Le procureur de la Cour pénale internationale (CPI), Karim Khan, a demandé ce mardi que la chambre préliminaire de l’organisation autorise la reprise de son enquête au Venezuela.
Khan a précisé dans un communiqué qu’après l’examen « objectif et indépendant » d’une quantité substantielle d’informations fournies par le gouvernement vénézuélien et des « sources crédibles », son bureau n’a pas envisagé un report de son salon du travail.
« J’ai conclu que le report demandé par le Venezuela, à ce stade, n’est pas justifié, et la reprise de l’enquête doit être autorisée », a déclaré le procureur britannique.
Bien que son bureau ait noté les « efforts considérables » du gouvernement dirigé par Nicolás Maduro pour partager des informations sur ses dispositions, Khan a conclu que celles-ci « restent d’une portée insuffisante ou n’ont pas encore eu d’impact concret sur les procédures potentiellement pertinentes » dans Venezuela.
Il a également déclaré que le bureau du procureur de la CPI reconnaît et se sent « encouragé » par le fait que les autorités vénézuéliennes ont avancé plusieurs réformes juridiques pour corriger les « problèmes structurels et systémiques » dans le pays sud-américain.
« Si de tels efforts sont correctement mis en œuvre, ils pourraient offrir une marge d’espoir et de changement » au Venezuela, a estimé le procureur dans sa déclaration.
La Chambre préliminaire de la Cour pénale internationale doit maintenant déterminer si la demande de Khan est acceptée et, par conséquent, son bureau reprend ses enquêtes sur l’éventualité d’il y a cinq ans.
Le haut responsable de la CPI a revendiqué son attachement à « l’approche à double voie » en ce qui concerne la complémentarité du Statut de Rome, qui attribue la responsabilité principale de ce type d’enquête aux pays, et le rôle de son bureau dans cette tâche. .

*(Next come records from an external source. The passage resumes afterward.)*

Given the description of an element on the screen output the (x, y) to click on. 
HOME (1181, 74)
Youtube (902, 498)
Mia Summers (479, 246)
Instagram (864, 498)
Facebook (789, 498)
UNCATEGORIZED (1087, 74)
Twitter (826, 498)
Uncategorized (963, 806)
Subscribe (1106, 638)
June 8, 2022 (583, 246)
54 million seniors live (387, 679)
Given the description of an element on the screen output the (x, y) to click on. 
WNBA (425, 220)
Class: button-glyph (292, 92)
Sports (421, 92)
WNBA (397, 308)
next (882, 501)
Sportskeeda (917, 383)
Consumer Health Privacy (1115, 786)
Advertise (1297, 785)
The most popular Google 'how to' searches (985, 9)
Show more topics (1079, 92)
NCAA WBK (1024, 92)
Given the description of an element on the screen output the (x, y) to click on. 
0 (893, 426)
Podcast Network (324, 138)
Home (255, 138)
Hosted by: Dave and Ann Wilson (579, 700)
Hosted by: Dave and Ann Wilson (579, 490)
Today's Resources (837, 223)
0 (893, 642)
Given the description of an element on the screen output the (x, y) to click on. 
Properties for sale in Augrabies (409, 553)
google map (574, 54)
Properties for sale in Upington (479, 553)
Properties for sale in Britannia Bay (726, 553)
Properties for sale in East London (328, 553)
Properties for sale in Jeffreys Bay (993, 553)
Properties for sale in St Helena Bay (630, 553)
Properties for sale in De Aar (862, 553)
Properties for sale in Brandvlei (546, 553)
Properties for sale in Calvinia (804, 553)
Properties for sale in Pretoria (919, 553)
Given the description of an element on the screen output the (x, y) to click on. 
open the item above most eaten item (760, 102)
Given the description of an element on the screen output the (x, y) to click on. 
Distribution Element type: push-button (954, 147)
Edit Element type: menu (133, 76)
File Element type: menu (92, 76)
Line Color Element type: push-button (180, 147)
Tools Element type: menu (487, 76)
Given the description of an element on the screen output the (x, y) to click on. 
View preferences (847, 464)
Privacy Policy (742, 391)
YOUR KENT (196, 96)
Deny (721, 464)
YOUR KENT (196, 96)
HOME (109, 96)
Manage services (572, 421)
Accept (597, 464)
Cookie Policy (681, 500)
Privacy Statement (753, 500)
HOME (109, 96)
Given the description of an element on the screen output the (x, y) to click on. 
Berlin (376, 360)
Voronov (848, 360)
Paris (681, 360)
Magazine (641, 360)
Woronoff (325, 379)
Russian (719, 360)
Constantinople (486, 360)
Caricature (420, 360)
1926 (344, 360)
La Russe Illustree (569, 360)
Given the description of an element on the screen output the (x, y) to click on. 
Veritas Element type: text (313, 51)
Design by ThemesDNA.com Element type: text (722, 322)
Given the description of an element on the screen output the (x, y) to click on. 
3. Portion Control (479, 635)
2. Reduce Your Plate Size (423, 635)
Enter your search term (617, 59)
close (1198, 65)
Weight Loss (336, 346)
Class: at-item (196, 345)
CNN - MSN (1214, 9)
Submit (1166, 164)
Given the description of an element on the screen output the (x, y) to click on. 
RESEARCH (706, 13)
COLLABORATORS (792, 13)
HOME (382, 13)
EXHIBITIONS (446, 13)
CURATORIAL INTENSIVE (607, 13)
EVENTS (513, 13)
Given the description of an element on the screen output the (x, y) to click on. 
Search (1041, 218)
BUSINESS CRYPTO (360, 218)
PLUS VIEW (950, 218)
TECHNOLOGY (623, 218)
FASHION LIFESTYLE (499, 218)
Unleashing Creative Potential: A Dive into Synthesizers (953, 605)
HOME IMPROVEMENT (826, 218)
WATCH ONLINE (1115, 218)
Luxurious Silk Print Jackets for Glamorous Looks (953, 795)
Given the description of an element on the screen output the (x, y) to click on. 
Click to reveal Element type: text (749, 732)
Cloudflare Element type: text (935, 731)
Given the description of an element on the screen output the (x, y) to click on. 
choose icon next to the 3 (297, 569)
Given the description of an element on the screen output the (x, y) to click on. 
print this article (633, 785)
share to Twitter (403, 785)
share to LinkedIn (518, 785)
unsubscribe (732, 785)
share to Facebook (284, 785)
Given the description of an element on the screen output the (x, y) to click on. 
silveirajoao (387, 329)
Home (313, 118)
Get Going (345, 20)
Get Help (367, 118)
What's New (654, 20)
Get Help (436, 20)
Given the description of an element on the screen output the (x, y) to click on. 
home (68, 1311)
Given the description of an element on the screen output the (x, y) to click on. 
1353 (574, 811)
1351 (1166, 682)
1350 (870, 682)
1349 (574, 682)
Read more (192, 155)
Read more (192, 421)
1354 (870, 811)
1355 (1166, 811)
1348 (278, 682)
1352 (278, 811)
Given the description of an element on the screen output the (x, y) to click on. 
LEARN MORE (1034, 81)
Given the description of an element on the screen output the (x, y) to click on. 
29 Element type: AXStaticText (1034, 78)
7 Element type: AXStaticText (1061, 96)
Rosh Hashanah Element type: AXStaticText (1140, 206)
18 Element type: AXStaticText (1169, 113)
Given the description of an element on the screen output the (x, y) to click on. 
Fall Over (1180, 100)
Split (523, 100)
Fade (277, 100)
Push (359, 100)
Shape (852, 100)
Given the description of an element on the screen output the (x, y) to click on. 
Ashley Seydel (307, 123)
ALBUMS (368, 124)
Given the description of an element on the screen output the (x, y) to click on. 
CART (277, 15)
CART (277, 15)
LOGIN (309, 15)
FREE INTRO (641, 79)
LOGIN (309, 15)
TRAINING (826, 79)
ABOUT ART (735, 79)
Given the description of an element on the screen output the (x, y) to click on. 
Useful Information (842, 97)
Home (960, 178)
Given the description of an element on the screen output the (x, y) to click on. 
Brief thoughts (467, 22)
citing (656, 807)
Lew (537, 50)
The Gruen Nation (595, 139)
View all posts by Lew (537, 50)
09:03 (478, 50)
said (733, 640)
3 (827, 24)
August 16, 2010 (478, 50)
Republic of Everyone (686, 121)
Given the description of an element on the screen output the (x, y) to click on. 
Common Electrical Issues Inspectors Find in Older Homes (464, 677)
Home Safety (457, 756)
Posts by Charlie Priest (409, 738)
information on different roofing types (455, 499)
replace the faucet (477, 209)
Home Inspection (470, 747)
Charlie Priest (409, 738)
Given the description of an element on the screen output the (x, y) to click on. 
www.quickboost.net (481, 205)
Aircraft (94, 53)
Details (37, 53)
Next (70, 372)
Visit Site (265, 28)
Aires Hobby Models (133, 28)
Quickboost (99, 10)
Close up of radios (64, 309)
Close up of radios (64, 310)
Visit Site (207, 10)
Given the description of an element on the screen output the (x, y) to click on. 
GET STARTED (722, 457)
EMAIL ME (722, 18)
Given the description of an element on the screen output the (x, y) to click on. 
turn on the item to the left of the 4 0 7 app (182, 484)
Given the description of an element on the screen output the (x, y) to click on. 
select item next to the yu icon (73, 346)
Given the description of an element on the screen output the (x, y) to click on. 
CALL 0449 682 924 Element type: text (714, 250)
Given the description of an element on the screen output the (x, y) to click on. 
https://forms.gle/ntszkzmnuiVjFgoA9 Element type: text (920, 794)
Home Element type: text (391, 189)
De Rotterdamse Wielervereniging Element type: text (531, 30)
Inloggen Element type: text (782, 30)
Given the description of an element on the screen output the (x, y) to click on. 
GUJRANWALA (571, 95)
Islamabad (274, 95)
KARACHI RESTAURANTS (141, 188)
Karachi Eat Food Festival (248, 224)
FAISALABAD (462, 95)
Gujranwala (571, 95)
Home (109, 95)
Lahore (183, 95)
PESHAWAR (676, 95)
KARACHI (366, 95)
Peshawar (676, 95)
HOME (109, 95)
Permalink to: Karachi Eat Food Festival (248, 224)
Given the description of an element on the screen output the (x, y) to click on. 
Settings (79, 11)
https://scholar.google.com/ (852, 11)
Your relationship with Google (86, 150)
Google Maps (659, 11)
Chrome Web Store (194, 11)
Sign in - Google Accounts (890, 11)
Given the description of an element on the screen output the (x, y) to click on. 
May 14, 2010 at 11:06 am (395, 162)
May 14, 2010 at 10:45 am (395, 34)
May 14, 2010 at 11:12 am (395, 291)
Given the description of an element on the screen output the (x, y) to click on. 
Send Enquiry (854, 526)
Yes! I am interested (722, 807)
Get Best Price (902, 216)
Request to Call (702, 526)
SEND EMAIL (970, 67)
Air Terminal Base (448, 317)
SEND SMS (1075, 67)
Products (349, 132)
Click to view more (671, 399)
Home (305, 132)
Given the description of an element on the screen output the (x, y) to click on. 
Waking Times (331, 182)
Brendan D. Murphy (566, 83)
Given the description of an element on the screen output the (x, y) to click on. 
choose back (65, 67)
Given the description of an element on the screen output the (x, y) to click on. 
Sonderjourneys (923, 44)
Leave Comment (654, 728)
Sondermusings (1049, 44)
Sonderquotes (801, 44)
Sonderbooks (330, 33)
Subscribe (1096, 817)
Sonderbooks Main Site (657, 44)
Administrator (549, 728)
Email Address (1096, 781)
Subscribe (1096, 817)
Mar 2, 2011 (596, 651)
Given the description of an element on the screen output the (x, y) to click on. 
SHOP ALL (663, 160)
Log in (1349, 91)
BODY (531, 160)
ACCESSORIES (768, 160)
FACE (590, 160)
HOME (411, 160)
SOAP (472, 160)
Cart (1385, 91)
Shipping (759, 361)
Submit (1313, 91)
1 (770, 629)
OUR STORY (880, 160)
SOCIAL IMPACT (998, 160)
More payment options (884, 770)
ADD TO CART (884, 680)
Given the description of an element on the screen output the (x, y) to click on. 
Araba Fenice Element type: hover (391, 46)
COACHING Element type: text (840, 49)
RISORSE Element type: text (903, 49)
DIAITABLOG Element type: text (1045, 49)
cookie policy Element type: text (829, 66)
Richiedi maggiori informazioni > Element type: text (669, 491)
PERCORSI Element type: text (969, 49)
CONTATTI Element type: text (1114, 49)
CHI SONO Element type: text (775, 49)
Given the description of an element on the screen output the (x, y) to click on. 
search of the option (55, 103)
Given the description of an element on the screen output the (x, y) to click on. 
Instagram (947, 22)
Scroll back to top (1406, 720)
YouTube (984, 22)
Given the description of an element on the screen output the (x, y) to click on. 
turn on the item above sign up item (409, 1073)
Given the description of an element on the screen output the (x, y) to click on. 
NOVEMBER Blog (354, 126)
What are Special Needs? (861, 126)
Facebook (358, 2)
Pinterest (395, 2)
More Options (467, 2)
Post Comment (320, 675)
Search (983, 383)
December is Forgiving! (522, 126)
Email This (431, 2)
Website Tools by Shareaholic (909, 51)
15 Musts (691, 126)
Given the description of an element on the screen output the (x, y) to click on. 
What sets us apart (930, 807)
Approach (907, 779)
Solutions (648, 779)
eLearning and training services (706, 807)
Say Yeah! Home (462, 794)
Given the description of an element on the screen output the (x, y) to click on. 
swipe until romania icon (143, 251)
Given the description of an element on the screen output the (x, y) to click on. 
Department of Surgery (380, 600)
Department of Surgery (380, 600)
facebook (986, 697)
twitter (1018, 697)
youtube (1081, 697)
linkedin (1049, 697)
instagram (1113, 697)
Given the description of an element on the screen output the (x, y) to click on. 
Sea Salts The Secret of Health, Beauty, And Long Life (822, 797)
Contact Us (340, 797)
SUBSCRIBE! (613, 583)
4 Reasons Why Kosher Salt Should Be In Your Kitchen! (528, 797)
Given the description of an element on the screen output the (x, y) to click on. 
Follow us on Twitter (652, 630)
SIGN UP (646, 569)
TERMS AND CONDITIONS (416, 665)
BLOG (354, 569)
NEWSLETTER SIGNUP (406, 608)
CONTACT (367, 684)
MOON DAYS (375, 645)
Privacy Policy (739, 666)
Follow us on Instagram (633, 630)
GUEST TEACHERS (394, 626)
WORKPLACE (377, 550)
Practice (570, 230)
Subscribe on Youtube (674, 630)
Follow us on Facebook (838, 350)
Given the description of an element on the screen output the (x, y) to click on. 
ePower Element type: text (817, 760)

« La complémentarité doit être appréciée sur la base des faits tels qu’ils existent, et non tels qu’ils pourraient se matérialiser à l’avenir. La question pour la Cour est de savoir si maintenant, à ce stade très précoce, l’enquête de l’accusation sur cette situation doit être ajournée dans son intégralité sur la base de la demande d’ajournement du Venezuela », a déclaré Khan.
Le procureur a estimé que le refus de la demande vénézuélienne de reporter l’enquête ne signifie pas que ce scénario ne peut pas être réévalué à l’avenir.
« Je reste déterminé à coopérer avec les autorités vénézuéliennes et toutes les autres parties intéressées dans la recherche de la vérité », ajoute le communiqué du bureau du procureur de la CPI.
Khan s’est engagé à trouver « des moyens constructifs de mettre en pratique » le protocole d’accord en novembre 2021.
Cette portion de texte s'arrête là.